Source document:
● ● ● ●
While the APC64 and Launchpad Pro emulate many of the workflows from the Push, there are certain limits to what third‑party controllers can do. One of these is direct MIDI editing, in the sense that Push can display notes within clips as step sequences on its pads. Akai have tried to work around this limitation in the same way as Novation, by building their own standalone step sequencer into the hardware. This allows you to approximate the workflow by step sequencing tracks in Live from the controller, then sending the sequence across to the Session view grid where it becomes a clip. This is cool for working with Live, but also means that the controller is a standalone hardware sequencer that you can use outside of Live too.

The internal sequencer has eight tracks, each with 16‑note polyphony. When in Step Sequence view (whether running in Ableton or Standalone modes) the bottom rows of buttons switch their focus to these tracks. The same modes (Mute, Solo, Record Arm) apply, and you can have a different mode selected (and different track states) between the Session (Live) view and Step Sequencer modes.

Like Ableton tracks, each internal track can be set to Note or Drum mode. Either way the bottom left‑hand quadrant of the grid is used for note playing and selection, the top half becomes a 32‑step sequence grid and the bottom right is used to set note properties: velocity, probability and mutation. Sequences are built by selecting notes and tapping steps to place them. Single steps obey the track’s gate length setting, or you can tie steps to hold longer notes. As well as gate length, other per‑track properties determine swing amount, and sequence speed and length.

It’s also possible to record sequences in real time from the pads, although this will be quantised to the grid. Record‑armed tracks are always in merge record mode and capture anything you play on the note quadrant. You can also switch to the main 64‑pad Notes view and record from there. Unfortunately, you can’t record into sequences from the MIDI inputs, and note lengths are not captured, only the triggers. This could really do with being addressed in an update.

Velocity can be set by how hard you tap steps on entry, or can be applied to individual notes using the 16‑level velocity edit mode. As well as velocity, the bottom‑right pad quadrant has pages for applying varying levels of probability and mutation to note triggers. Probability is the chance that a note will play, and Mutate introduces pitch variations.
● ● ● ●
Stored records:
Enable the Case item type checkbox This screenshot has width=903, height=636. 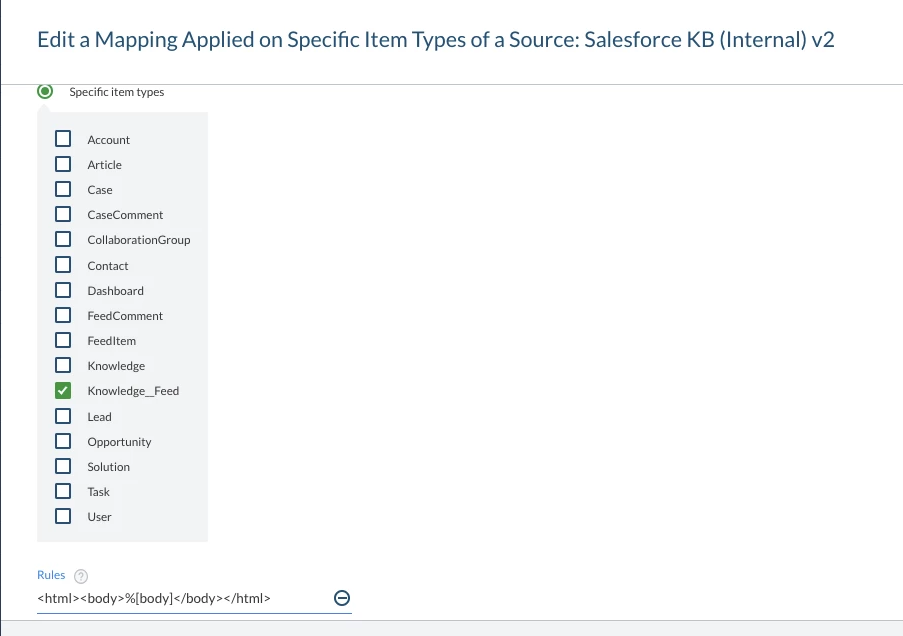63,188
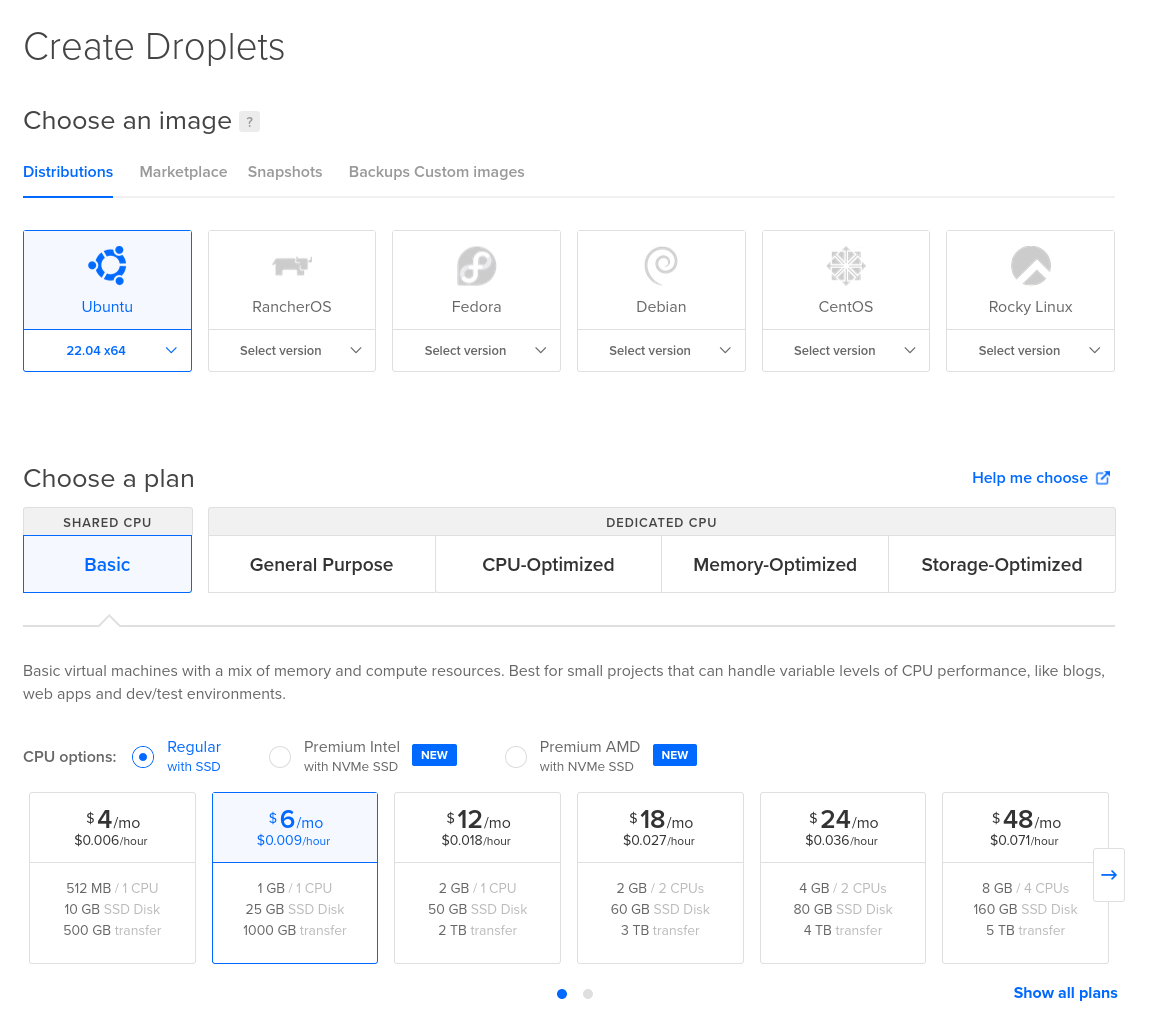Image resolution: width=1150 pixels, height=1026 pixels.
Task: Click the right arrow for more plans
Action: point(1108,875)
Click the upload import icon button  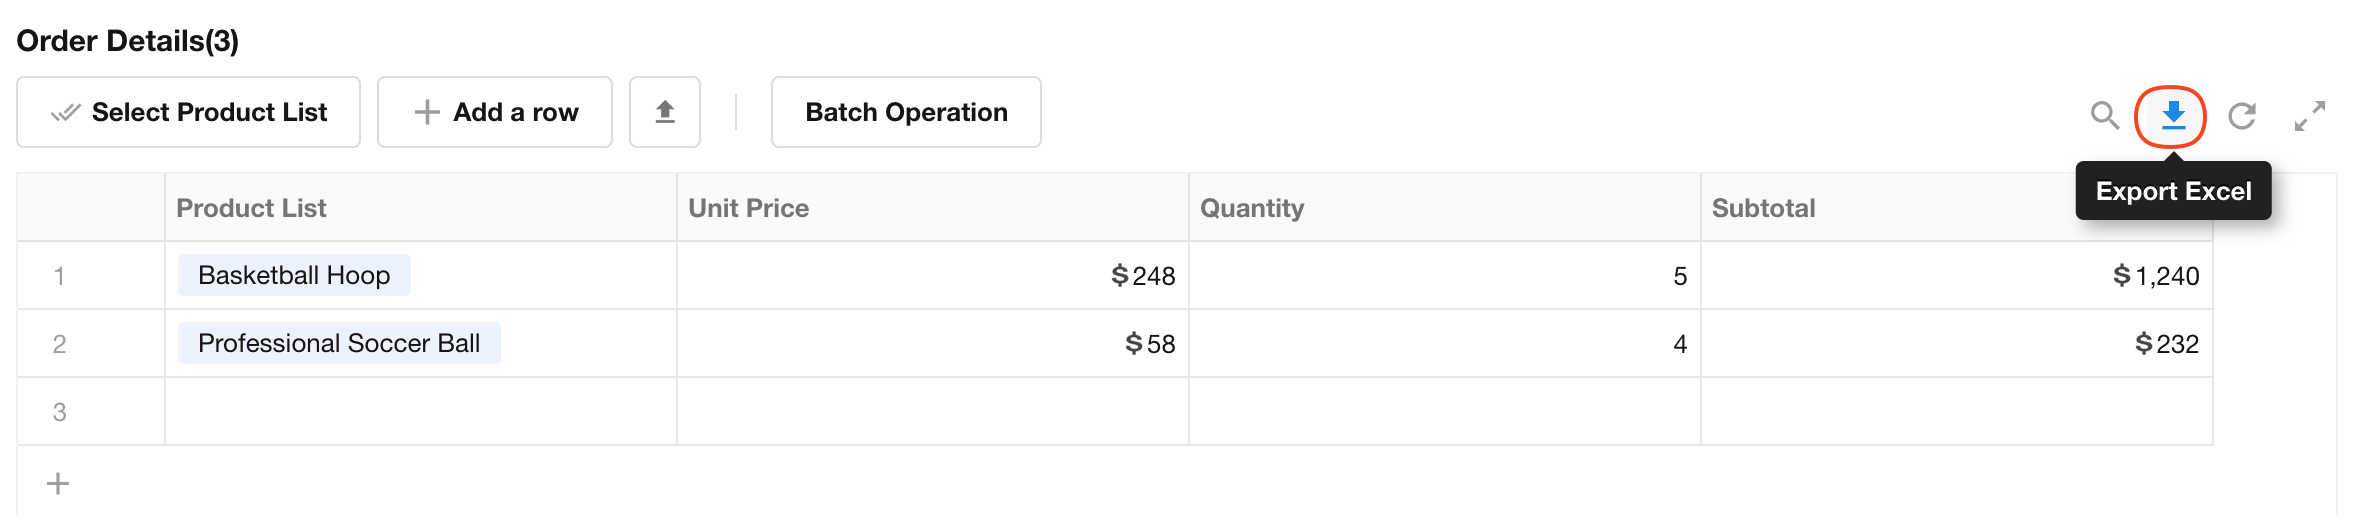[665, 112]
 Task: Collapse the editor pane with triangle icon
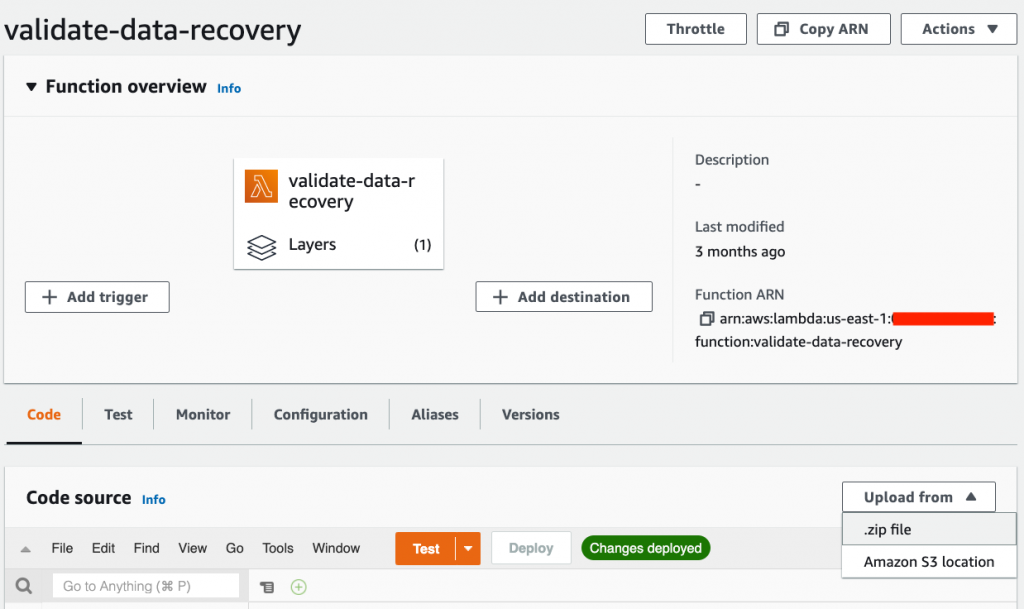click(x=24, y=548)
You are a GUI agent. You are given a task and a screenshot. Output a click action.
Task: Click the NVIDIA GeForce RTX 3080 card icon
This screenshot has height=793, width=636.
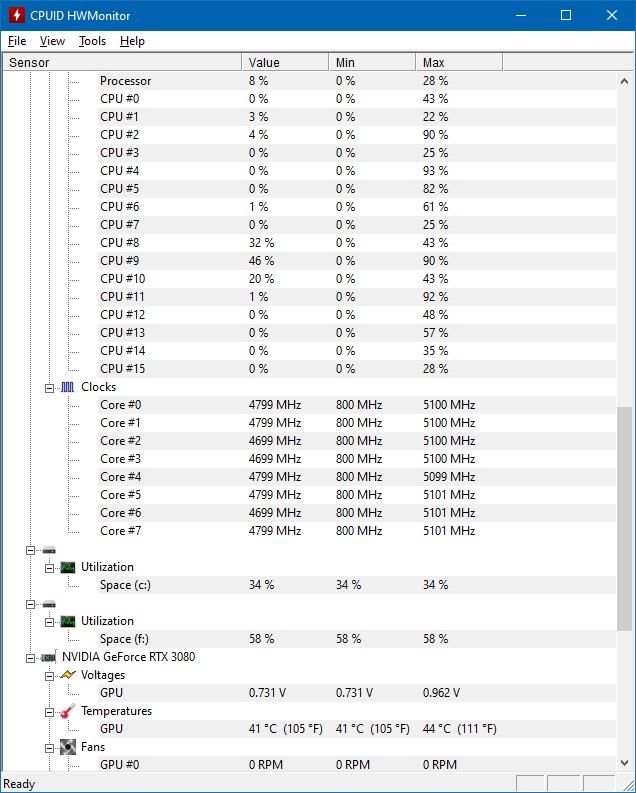coord(49,658)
● ● ● ●
Short problem 1:
Answer these from the APC64 sequencer text:
(a) How many tracks does the internal sequencer have?
(b) How many steps does the sequence grid in the top half of the pads hold?
(c) How many levels does the velocity edit mode offer?
Short problem 2: Extend the APC64 sequencer text with one more paragraph that follows on from its final sentence.

Result 1:
(a) Eight, each with 16‑note polyphony.
(b) 32 steps.
(c) 16 levels.

Result 2:
These useful features follow Novation’s Circuit/Launchpad sequencing conventions, but there are some notable differences. The APC64 has a couple of wins on the sequencing spec sheet: eight tracks vs four and the onboard connectivity. However it lacks some niceties such as variable playback direction and nudgeable start points. The biggest advantage the Launchpad Pro has is eight chainable sub‑patterns per track, and scenes that store and launch combinations of these. The APC64 has a single sequence per track stored within the Project container layer along with your custom assignments (a very MPC way of thinking, funnily enough). Projects can be loaded from the 24 slots on the Projects page; Project launching during playback is queued until current sequences finish. Tempo is stored with Projects, mutes are not.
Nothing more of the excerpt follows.